The only crime Baer has encountered in Mexico occurred she first opened her studio in 2016. Someone broke in and stole everything – art supplies, musical instruments, even glitter, some of which trailed down the road outside the studio. Everything was gone, and there was little hope of replacing it easily.

But the Mexican moms banded together, Baer said.

“They marched down to the police station and demanded that they arrest the guy – they knew the guy. He spent some time in jail, and we got our stuff back,” she said.

Retiree Mary Ann Germond, 72, has lived within five miles of the border for 30 years. A widow, she traveled extensively in Mexico when her husband was alive. She has driven deep into Mexico numerous times and crosses into Naco frequently. She speaks little Spanish, but still encounters kindness south of the border – more than she sees in the U.S., she said.

“I’ve never really felt unsafe in either country, actually, and I’ve traveled a lot in Mexico. Having that wall and razor wire adds an unpleasantness to it, sort of a wakeup call about what’s happening on our side of the border, really,” Germond said.

Although she doesn’t travel much in Mexico now because she is alone, she isn’t afraid.
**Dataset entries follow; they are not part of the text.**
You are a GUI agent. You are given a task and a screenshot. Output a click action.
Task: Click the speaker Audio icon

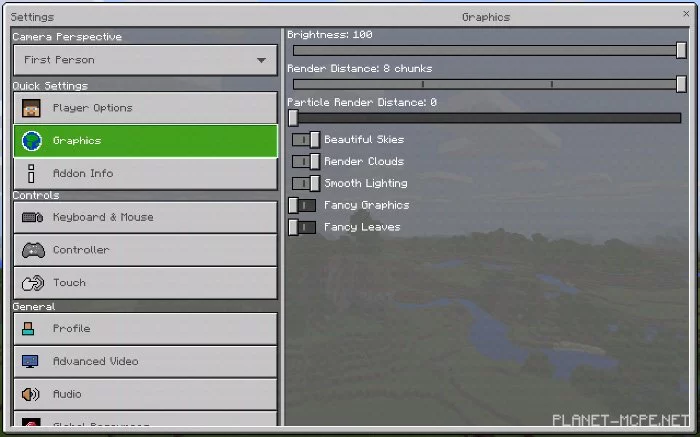coord(31,394)
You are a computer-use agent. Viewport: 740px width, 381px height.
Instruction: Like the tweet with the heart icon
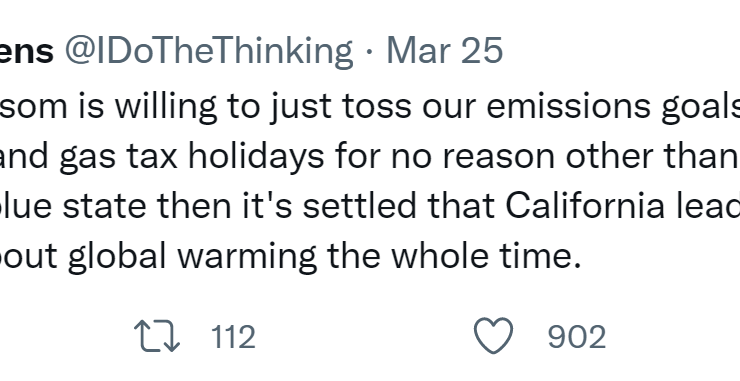pyautogui.click(x=493, y=336)
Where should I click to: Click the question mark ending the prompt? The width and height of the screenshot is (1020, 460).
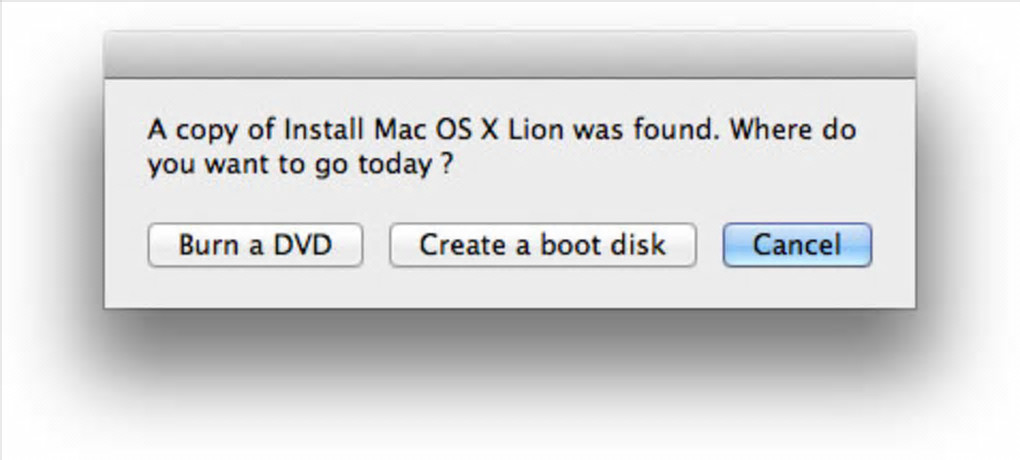[x=445, y=165]
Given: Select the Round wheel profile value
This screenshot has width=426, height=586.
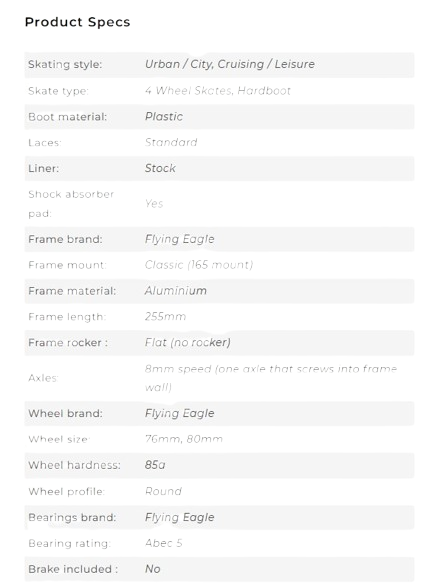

She places much of the blame for the misperception that the border is a war zone at Trump’s feet.

“It’s just terrible what he is doing with his rhetoric,” Germond said.

Not criminals

Estrada says he is often accused of supporting illegal immigration simply because he feels deep compassion and empathy for people he believes are refugees who face a perilous journey of months to come to the U.S. to work and live in safety – not criminals coming to take advantage of America.

“They demonize these people, but they’re good people, religious, hardworking people,” Estrada said. “They’re in danger. That’s why they’re fleeing. They’re not bad parents; they’re good parents.”

Estrada called the Trump administration’s immigration rhetoric “distorted,” and noted the farther you get from the border, into the American heartland, the more people believe it. There is no question that some bad players are coming across the border, he said, but there is no invasion and most of the people coming now only want to contribute to our society as law-abiding residents.

“They might be coming over, but they’re not coming with assault rifles and killing dozens of people at shopping centers and schools and churches. That’s us. That’s on this side of the border.”